Facebook’s current relationship with the UK, as with other EU countries, is managed through Ireland, where the company has its European headquarters. But as the country’s legal relationship with the EU changes due to Brexit, so will its relationship with Facebook.
The changes will come into effect in the first half of next year and mirror.
“Like other companies, Facebook has had to make changes to respond to Brexit and will be transferring legal responsibilities and obligations for UK users from Facebook Ireland to Facebook Inc,” said a spokesman for the company in a statement. “There will be no change to the privacy controls or the services Facebook offers to people in the UK, and the protections of UK GDPR will also apply.”
The GDPR, the EU’s strict privacy regulation, will still apply in the UK even after the country fully leaves the EU — at least initially. But some privacy experts are concerned that no longer being under the jurisdiction of the EU might be bad news for the privacy of users in the UK in the long run.
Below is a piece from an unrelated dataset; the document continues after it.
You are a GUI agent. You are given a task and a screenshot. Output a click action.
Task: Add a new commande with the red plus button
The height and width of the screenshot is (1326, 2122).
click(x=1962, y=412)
“Moving data out of the EU makes it harder to enforce your privacy rights,” said Jim Killock, executive director of Open Rights Group in a statement. “It means European actions to limit the power of the tech giants will not apply to UK citizens. It means the UK ICO [the country’s privacy watchdog] will need to be pushed to make the same decisions when companies break the law. And it means those tech giants can lobby for weaker UK rules to ensure they can get away with things in the UK that they cannot in the EU.”